[Opening Information given section]

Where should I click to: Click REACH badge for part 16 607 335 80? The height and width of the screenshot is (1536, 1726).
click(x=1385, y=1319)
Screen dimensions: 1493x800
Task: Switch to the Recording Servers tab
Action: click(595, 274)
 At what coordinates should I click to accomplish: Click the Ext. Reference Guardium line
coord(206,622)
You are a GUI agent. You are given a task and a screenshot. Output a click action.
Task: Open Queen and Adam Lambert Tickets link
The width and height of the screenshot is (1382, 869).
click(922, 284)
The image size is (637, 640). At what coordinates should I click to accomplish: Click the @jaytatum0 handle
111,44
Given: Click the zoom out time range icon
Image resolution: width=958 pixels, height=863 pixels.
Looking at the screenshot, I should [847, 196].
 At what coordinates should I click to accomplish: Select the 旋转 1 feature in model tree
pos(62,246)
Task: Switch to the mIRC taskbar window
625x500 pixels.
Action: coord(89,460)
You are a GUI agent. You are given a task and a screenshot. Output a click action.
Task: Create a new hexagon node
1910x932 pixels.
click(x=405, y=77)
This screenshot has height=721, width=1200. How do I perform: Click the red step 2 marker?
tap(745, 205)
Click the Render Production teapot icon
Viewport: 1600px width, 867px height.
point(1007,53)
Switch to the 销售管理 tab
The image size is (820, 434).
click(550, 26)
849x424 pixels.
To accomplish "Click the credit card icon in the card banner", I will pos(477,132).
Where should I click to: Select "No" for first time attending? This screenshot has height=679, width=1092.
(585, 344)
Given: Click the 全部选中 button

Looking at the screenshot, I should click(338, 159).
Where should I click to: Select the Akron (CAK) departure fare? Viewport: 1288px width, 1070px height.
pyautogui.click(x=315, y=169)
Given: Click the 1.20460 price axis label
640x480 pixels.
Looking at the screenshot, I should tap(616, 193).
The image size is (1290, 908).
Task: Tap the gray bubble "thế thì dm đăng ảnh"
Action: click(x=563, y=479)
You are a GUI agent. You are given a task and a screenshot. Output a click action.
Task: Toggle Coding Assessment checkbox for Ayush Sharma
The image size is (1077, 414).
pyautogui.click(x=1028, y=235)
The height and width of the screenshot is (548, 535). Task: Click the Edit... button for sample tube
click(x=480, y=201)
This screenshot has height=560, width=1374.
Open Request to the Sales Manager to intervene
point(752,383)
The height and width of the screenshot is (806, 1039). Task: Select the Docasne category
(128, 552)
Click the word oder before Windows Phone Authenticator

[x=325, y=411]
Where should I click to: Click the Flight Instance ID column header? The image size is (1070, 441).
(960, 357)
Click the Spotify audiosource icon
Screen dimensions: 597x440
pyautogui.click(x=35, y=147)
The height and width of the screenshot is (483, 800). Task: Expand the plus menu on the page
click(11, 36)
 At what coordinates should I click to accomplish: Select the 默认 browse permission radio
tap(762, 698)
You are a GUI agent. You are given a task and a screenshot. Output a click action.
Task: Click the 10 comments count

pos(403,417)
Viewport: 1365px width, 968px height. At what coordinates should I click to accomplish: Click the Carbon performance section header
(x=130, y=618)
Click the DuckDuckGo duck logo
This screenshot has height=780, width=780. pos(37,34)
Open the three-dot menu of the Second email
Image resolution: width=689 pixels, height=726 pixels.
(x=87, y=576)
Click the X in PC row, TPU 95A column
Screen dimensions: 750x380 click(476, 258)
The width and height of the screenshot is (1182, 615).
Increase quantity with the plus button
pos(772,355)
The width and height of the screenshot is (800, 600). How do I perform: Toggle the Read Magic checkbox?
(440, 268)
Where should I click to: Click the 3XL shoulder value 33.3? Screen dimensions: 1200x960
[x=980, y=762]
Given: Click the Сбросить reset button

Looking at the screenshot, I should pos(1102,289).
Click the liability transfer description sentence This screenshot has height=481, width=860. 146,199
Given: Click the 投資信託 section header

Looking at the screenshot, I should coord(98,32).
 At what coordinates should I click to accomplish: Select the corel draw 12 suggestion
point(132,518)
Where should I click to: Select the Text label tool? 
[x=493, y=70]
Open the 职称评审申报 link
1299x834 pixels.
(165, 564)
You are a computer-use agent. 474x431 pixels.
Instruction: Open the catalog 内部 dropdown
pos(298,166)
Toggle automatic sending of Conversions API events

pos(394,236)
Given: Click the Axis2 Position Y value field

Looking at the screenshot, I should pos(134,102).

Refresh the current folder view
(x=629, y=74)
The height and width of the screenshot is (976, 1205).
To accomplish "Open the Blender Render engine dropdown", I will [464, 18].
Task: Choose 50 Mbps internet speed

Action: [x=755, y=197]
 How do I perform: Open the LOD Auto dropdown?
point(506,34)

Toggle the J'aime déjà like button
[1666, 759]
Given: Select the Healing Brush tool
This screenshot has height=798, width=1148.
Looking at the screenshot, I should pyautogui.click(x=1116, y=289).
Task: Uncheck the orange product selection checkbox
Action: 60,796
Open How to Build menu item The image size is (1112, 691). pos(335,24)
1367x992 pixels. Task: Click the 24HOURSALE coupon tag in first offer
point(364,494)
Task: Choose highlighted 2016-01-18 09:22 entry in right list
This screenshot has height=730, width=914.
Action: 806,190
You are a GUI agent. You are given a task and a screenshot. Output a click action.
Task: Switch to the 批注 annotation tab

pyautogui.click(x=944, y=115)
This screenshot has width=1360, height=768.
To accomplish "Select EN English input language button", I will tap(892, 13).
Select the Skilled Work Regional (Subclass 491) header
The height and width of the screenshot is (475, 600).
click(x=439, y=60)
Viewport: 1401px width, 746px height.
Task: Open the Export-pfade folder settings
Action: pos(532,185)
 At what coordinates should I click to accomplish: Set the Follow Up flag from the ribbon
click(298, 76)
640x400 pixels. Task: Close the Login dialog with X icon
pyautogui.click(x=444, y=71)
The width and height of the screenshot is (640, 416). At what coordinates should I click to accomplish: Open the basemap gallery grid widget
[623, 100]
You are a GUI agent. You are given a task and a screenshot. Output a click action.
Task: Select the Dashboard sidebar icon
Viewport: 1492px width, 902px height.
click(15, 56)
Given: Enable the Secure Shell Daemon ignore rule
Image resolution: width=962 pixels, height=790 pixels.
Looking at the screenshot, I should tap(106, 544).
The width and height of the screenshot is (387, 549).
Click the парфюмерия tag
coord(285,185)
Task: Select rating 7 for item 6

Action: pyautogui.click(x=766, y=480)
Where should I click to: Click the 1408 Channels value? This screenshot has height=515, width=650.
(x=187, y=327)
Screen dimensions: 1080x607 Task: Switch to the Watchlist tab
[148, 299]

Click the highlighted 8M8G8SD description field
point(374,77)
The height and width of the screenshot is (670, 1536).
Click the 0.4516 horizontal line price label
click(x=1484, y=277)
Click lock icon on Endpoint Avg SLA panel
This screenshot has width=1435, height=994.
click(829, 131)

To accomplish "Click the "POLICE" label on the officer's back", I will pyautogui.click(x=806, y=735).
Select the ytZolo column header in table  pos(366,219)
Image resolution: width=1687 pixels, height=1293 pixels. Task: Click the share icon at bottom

[Closing Information given section]

### Exercise brief
Could you output all of the records above exactly as given?

### Output of the exercise
Where should I click to: Click REACH badge for part 16 607 335 80? The height and width of the screenshot is (1536, 1726).
click(x=1385, y=1319)
Screen dimensions: 1493x800
Task: Switch to the Recording Servers tab
Action: click(595, 274)
 At what coordinates should I click to accomplish: Click the Ext. Reference Guardium line
coord(206,622)
You are a GUI agent. You are given a task and a screenshot. Output a click action.
Task: Open Queen and Adam Lambert Tickets link
The width and height of the screenshot is (1382, 869).
click(922, 284)
The image size is (637, 640). At what coordinates should I click to accomplish: Click the @jaytatum0 handle
111,44
Given: Click the zoom out time range icon
Image resolution: width=958 pixels, height=863 pixels.
Looking at the screenshot, I should [847, 196].
 At what coordinates should I click to accomplish: Select the 旋转 1 feature in model tree
pos(62,246)
Task: Switch to the mIRC taskbar window
625x500 pixels.
Action: coord(89,460)
You are a GUI agent. You are given a task and a screenshot. Output a click action.
Task: Create a new hexagon node
1910x932 pixels.
click(x=405, y=77)
This screenshot has height=721, width=1200. How do I perform: Click the red step 2 marker?
tap(745, 205)
Click the Render Production teapot icon
Viewport: 1600px width, 867px height.
point(1007,53)
Switch to the 销售管理 tab
The image size is (820, 434).
click(550, 26)
849x424 pixels.
To accomplish "Click the credit card icon in the card banner", I will pos(477,132).
Where should I click to: Select "No" for first time attending? This screenshot has height=679, width=1092.
(585, 344)
Given: Click the 全部选中 button

Looking at the screenshot, I should click(338, 159).
Where should I click to: Select the Akron (CAK) departure fare? Viewport: 1288px width, 1070px height.
pyautogui.click(x=315, y=169)
Given: Click the 1.20460 price axis label
640x480 pixels.
Looking at the screenshot, I should tap(616, 193).
The image size is (1290, 908).
Task: Tap the gray bubble "thế thì dm đăng ảnh"
Action: click(x=563, y=479)
You are a GUI agent. You are given a task and a screenshot. Output a click action.
Task: Toggle Coding Assessment checkbox for Ayush Sharma
The image size is (1077, 414).
pyautogui.click(x=1028, y=235)
The height and width of the screenshot is (548, 535). Task: Click the Edit... button for sample tube
click(x=480, y=201)
This screenshot has height=560, width=1374.
Open Request to the Sales Manager to intervene
point(752,383)
The height and width of the screenshot is (806, 1039). Task: Select the Docasne category
(128, 552)
Click the word oder before Windows Phone Authenticator

[x=325, y=411]
Where should I click to: Click the Flight Instance ID column header? The image size is (1070, 441).
(960, 357)
Click the Spotify audiosource icon
Screen dimensions: 597x440
pyautogui.click(x=35, y=147)
The height and width of the screenshot is (483, 800). Task: Expand the plus menu on the page
click(11, 36)
 At what coordinates should I click to accomplish: Select the 默认 browse permission radio
tap(762, 698)
You are a GUI agent. You are given a task and a screenshot. Output a click action.
Task: Click the 10 comments count

pos(403,417)
Viewport: 1365px width, 968px height. At what coordinates should I click to accomplish: Click the Carbon performance section header
(x=130, y=618)
Click the DuckDuckGo duck logo
This screenshot has height=780, width=780. pos(37,34)
Open the three-dot menu of the Second email
Image resolution: width=689 pixels, height=726 pixels.
(x=87, y=576)
Click the X in PC row, TPU 95A column
Screen dimensions: 750x380 click(476, 258)
The width and height of the screenshot is (1182, 615).
Increase quantity with the plus button
pos(772,355)
The width and height of the screenshot is (800, 600). How do I perform: Toggle the Read Magic checkbox?
(440, 268)
Where should I click to: Click the 3XL shoulder value 33.3? Screen dimensions: 1200x960
[x=980, y=762]
Given: Click the Сбросить reset button

Looking at the screenshot, I should pos(1102,289).
Click the liability transfer description sentence This screenshot has height=481, width=860. 146,199
Given: Click the 投資信託 section header

Looking at the screenshot, I should coord(98,32).
 At what coordinates should I click to accomplish: Select the corel draw 12 suggestion
point(132,518)
Where should I click to: Select the Text label tool? 
[x=493, y=70]
Open the 职称评审申报 link
1299x834 pixels.
(165, 564)
You are a computer-use agent. 474x431 pixels.
Instruction: Open the catalog 内部 dropdown
pos(298,166)
Toggle automatic sending of Conversions API events

pos(394,236)
Given: Click the Axis2 Position Y value field

Looking at the screenshot, I should pos(134,102).

Refresh the current folder view
(x=629, y=74)
The height and width of the screenshot is (976, 1205).
To accomplish "Open the Blender Render engine dropdown", I will [464, 18].
Task: Choose 50 Mbps internet speed

Action: [x=755, y=197]
 How do I perform: Open the LOD Auto dropdown?
point(506,34)

Toggle the J'aime déjà like button
[1666, 759]
Given: Select the Healing Brush tool
This screenshot has height=798, width=1148.
Looking at the screenshot, I should pyautogui.click(x=1116, y=289).
Task: Uncheck the orange product selection checkbox
Action: 60,796
Open How to Build menu item The image size is (1112, 691). pos(335,24)
1367x992 pixels. Task: Click the 24HOURSALE coupon tag in first offer
point(364,494)
Task: Choose highlighted 2016-01-18 09:22 entry in right list
This screenshot has height=730, width=914.
Action: 806,190
You are a GUI agent. You are given a task and a screenshot. Output a click action.
Task: Switch to the 批注 annotation tab

pyautogui.click(x=944, y=115)
This screenshot has width=1360, height=768.
To accomplish "Select EN English input language button", I will tap(892, 13).
Select the Skilled Work Regional (Subclass 491) header
The height and width of the screenshot is (475, 600).
click(x=439, y=60)
Viewport: 1401px width, 746px height.
Task: Open the Export-pfade folder settings
Action: pos(532,185)
 At what coordinates should I click to accomplish: Set the Follow Up flag from the ribbon
click(298, 76)
640x400 pixels. Task: Close the Login dialog with X icon
pyautogui.click(x=444, y=71)
The width and height of the screenshot is (640, 416). At what coordinates should I click to accomplish: Open the basemap gallery grid widget
[623, 100]
You are a GUI agent. You are given a task and a screenshot. Output a click action.
Task: Select the Dashboard sidebar icon
Viewport: 1492px width, 902px height.
click(15, 56)
Given: Enable the Secure Shell Daemon ignore rule
Image resolution: width=962 pixels, height=790 pixels.
Looking at the screenshot, I should tap(106, 544).
The width and height of the screenshot is (387, 549).
Click the парфюмерия tag
coord(285,185)
Task: Select rating 7 for item 6

Action: pyautogui.click(x=766, y=480)
Where should I click to: Click the 1408 Channels value? This screenshot has height=515, width=650.
(x=187, y=327)
Screen dimensions: 1080x607 Task: Switch to the Watchlist tab
[148, 299]

Click the highlighted 8M8G8SD description field
point(374,77)
The height and width of the screenshot is (670, 1536).
Click the 0.4516 horizontal line price label
click(x=1484, y=277)
Click lock icon on Endpoint Avg SLA panel
This screenshot has width=1435, height=994.
click(829, 131)

To accomplish "Click the "POLICE" label on the officer's back", I will pyautogui.click(x=806, y=735).
Select the ytZolo column header in table  pos(366,219)
Image resolution: width=1687 pixels, height=1293 pixels. Task: Click the share icon at bottom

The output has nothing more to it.